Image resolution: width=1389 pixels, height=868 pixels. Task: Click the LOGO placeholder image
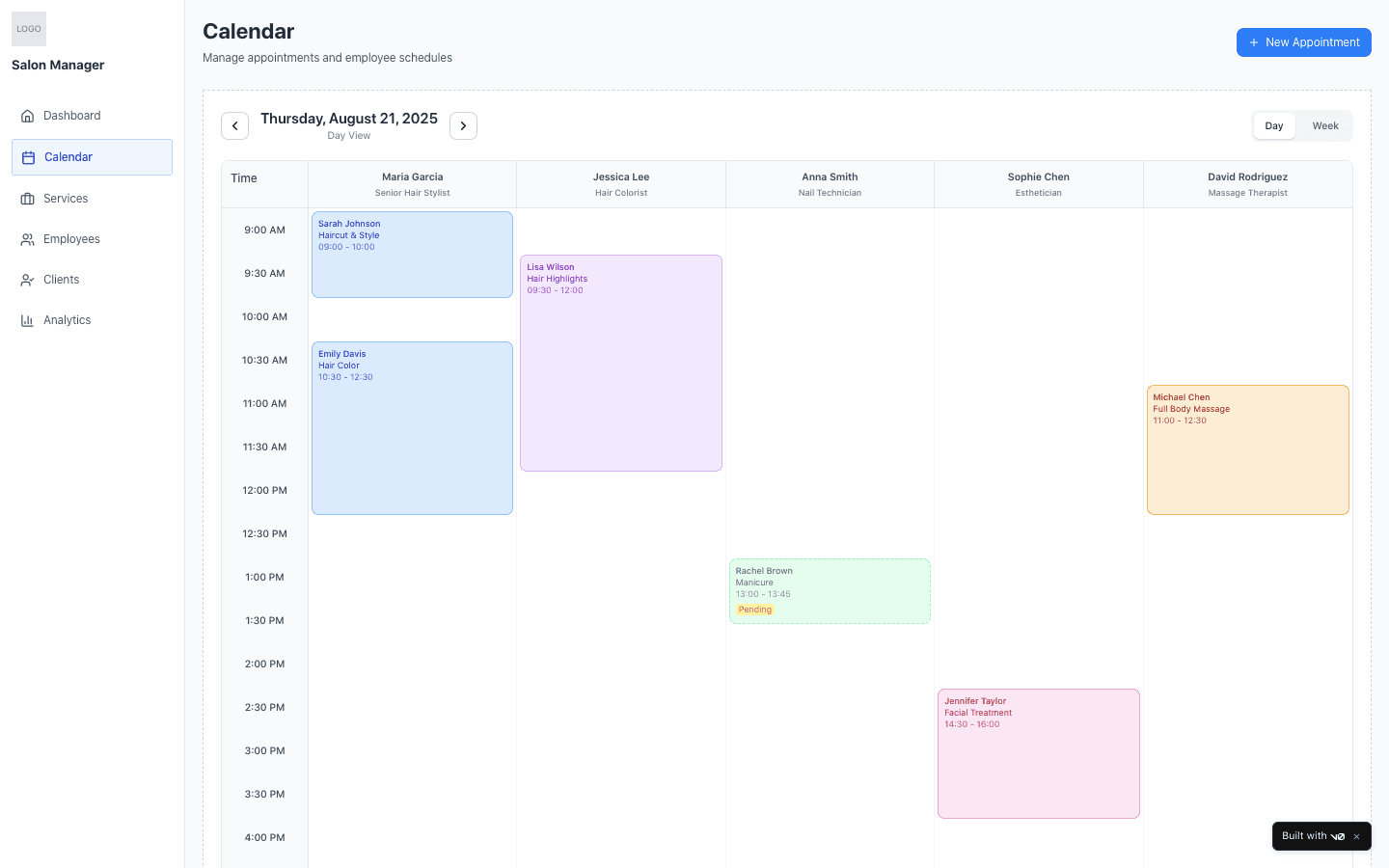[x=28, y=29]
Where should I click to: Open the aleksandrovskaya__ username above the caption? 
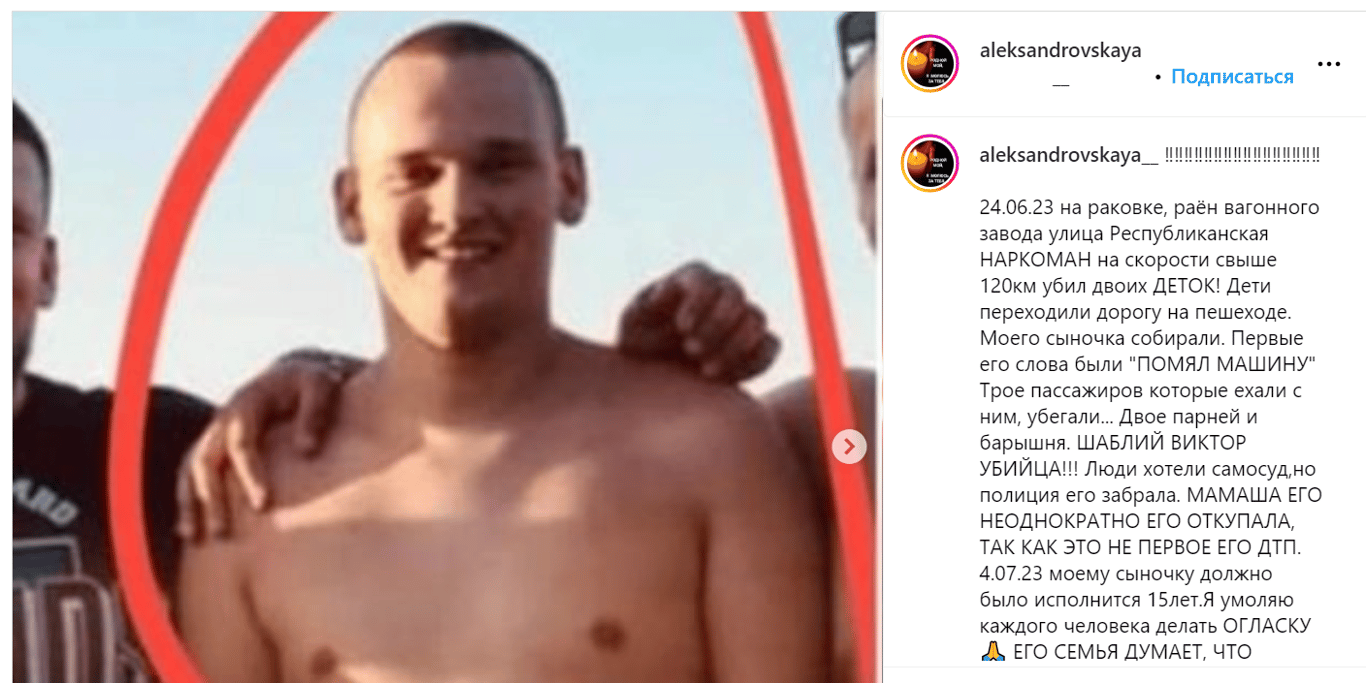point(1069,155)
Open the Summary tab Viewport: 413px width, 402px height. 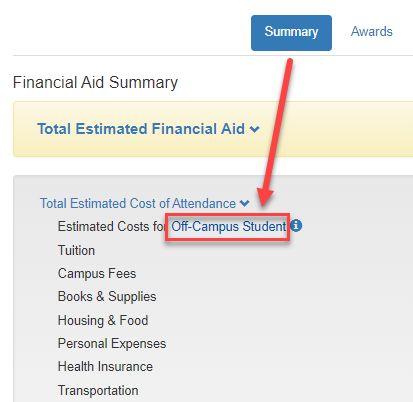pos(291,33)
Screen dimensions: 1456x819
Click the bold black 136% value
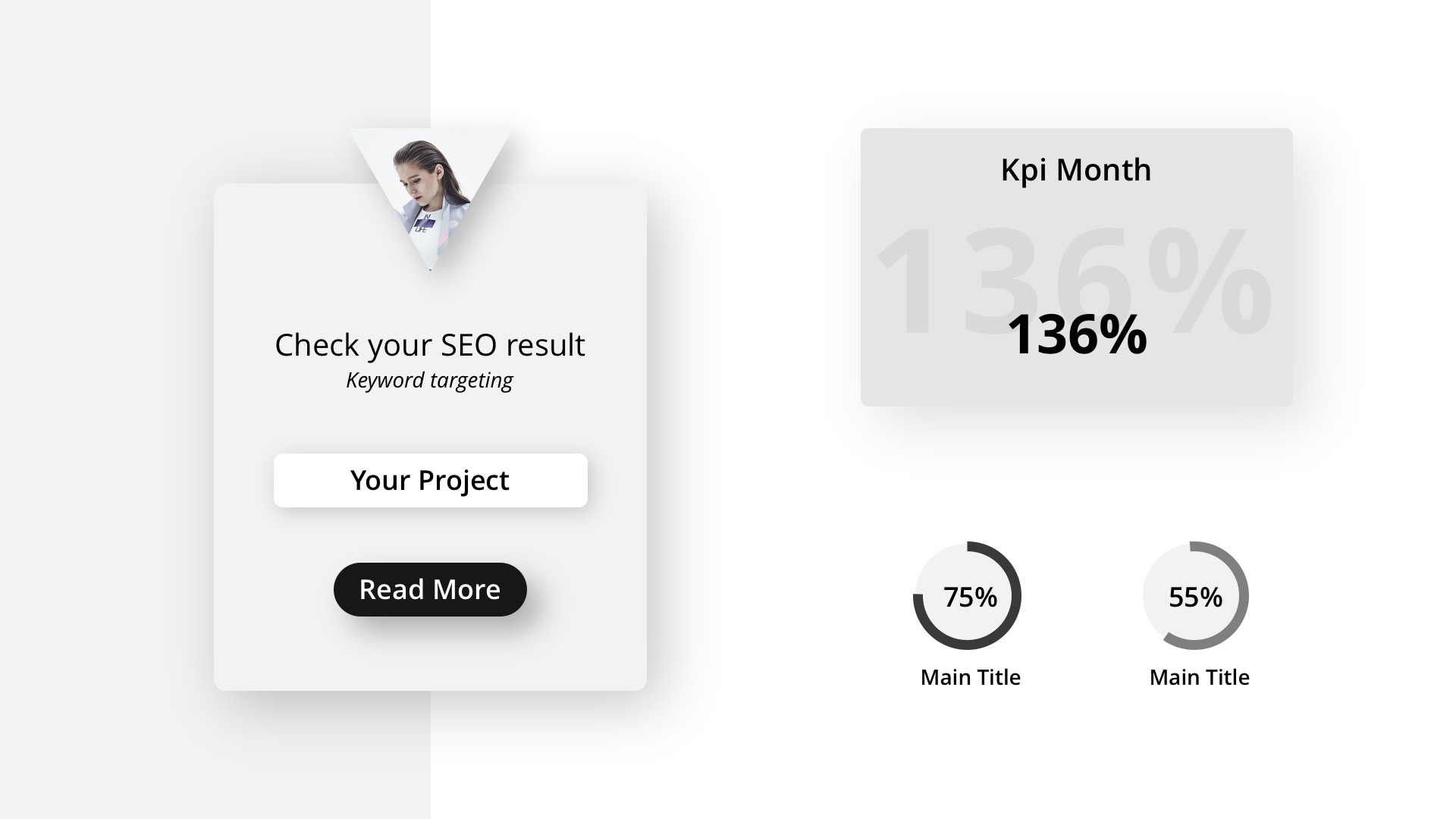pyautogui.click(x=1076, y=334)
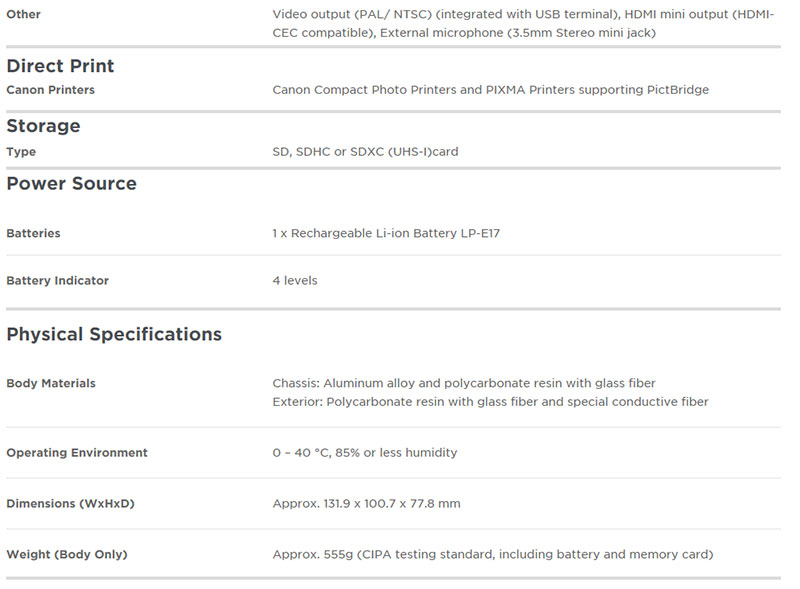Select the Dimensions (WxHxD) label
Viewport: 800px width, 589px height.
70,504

Exercise: Please retype only the lines from the line that holds "Screen dimensions: 1456x819" through the end of the records, exactly as they stand, and drop every picture.

Solved exercise:
Screen dimensions: 1456x819
Click the bold black 136% value
pyautogui.click(x=1076, y=334)
Select the Dimensions (WxHxD) label
Viewport: 800px width, 589px height.
70,504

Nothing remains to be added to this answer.